Start of RECORD EXTRACTS

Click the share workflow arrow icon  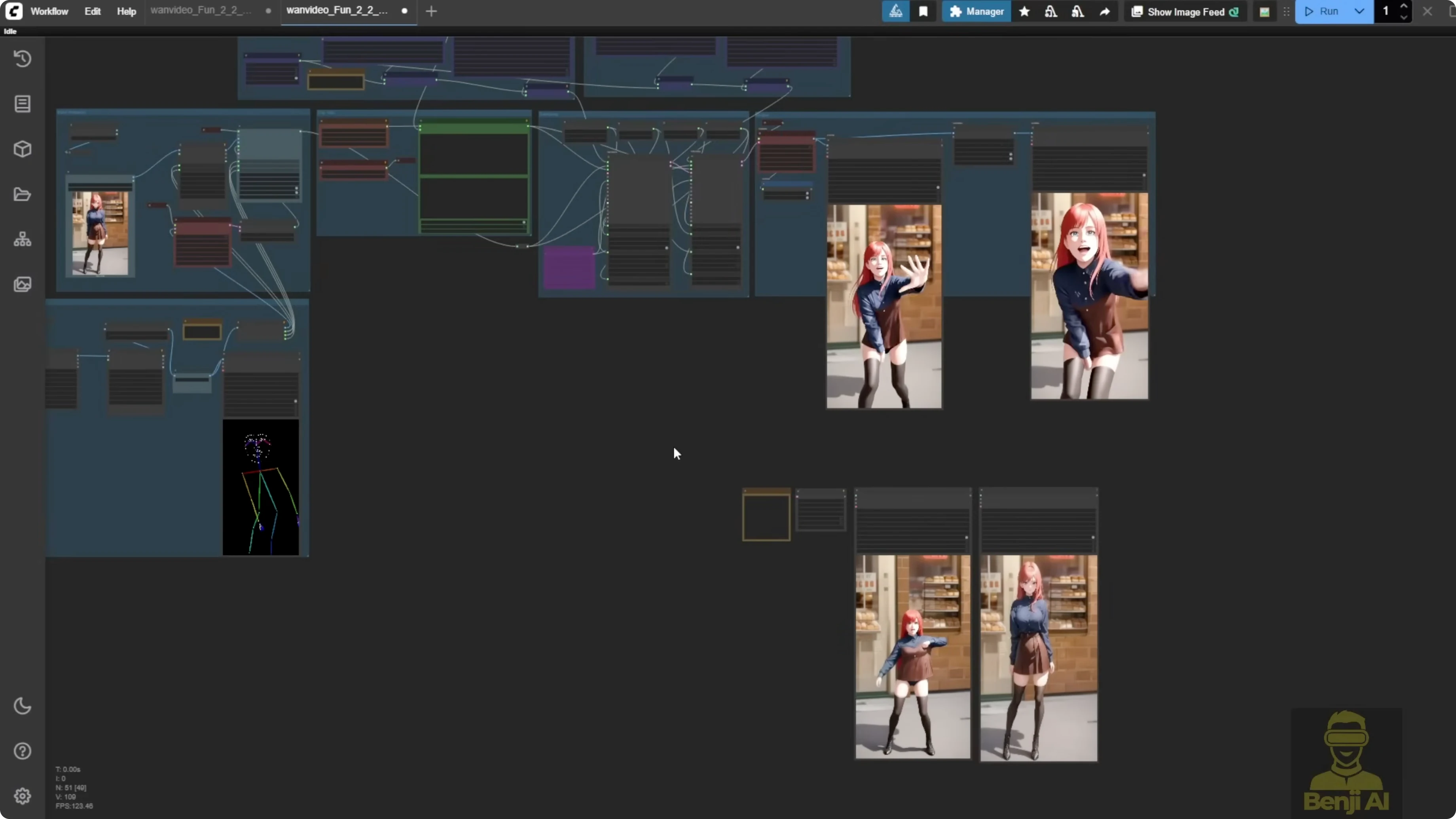(x=1105, y=11)
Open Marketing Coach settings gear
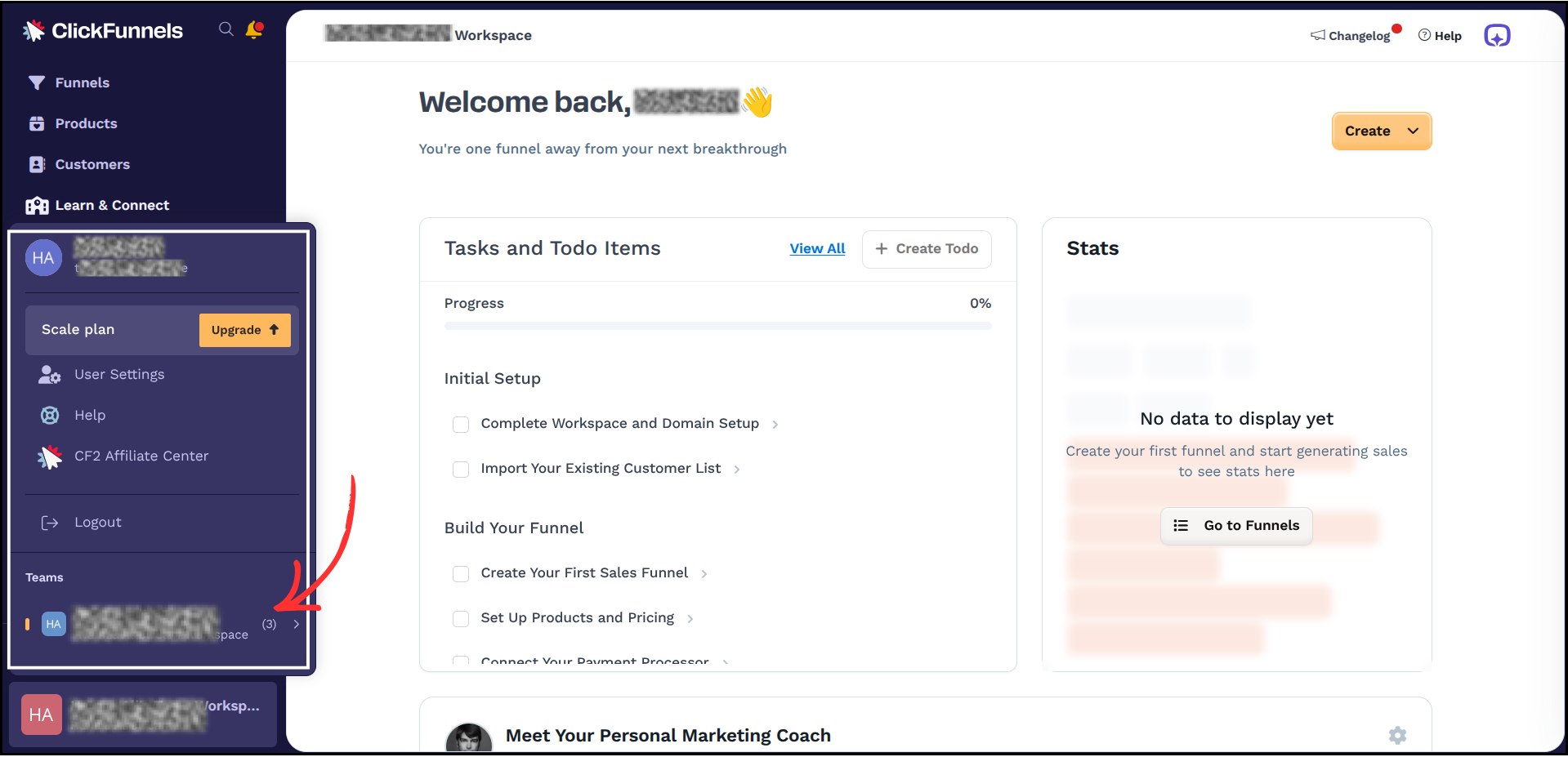The image size is (1568, 757). [1397, 735]
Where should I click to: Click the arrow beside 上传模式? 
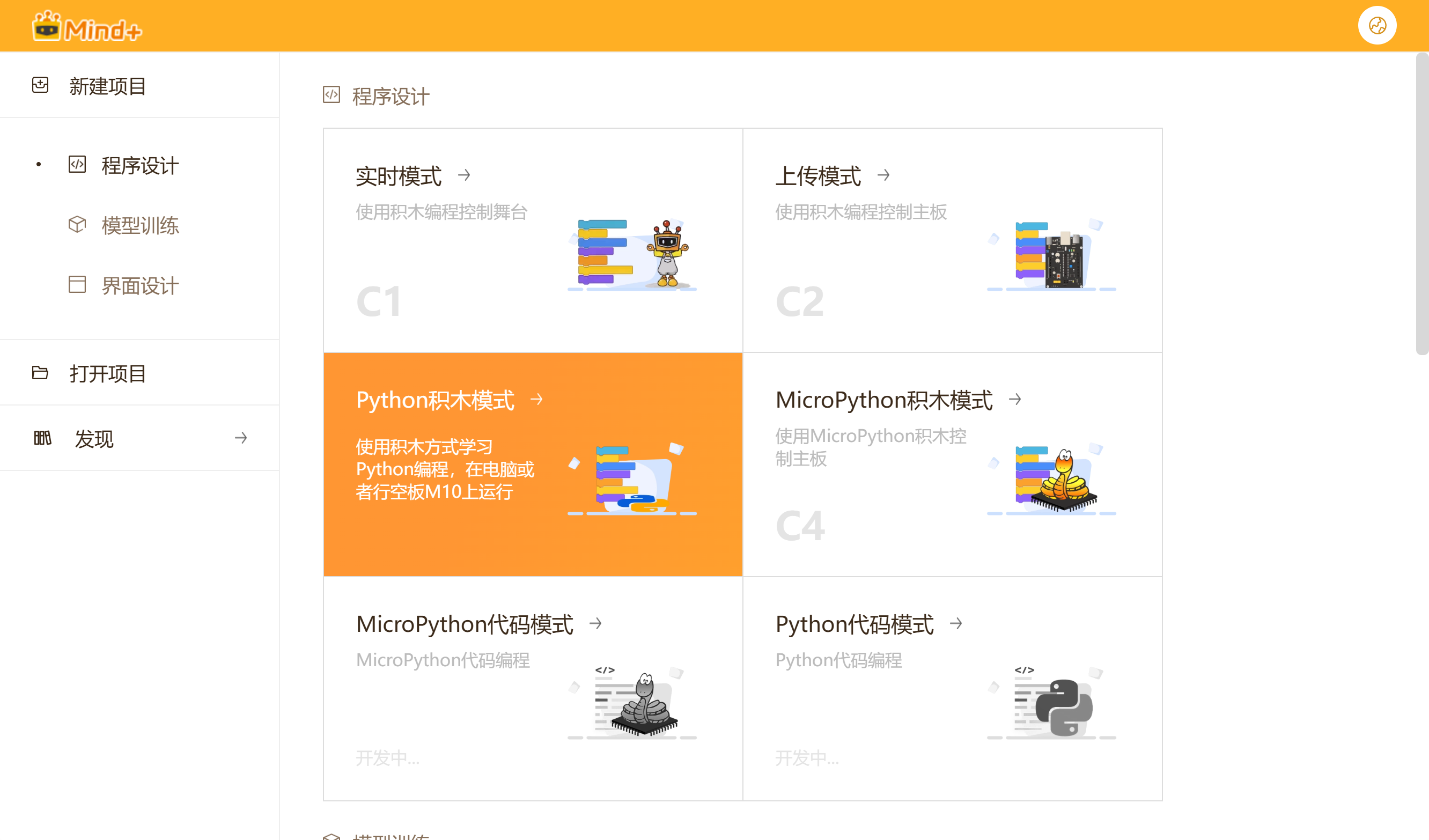[885, 176]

End of RECORD EXTRACTS

AIM OF THE TASK:
Write out nothing but the lines from the one with "Where should I" through the last line of the entries, exactly as they stand; pictures are not part of the copy.

RESULT BELOW:
Where should I click to: Click the arrow beside 上传模式? 
[885, 176]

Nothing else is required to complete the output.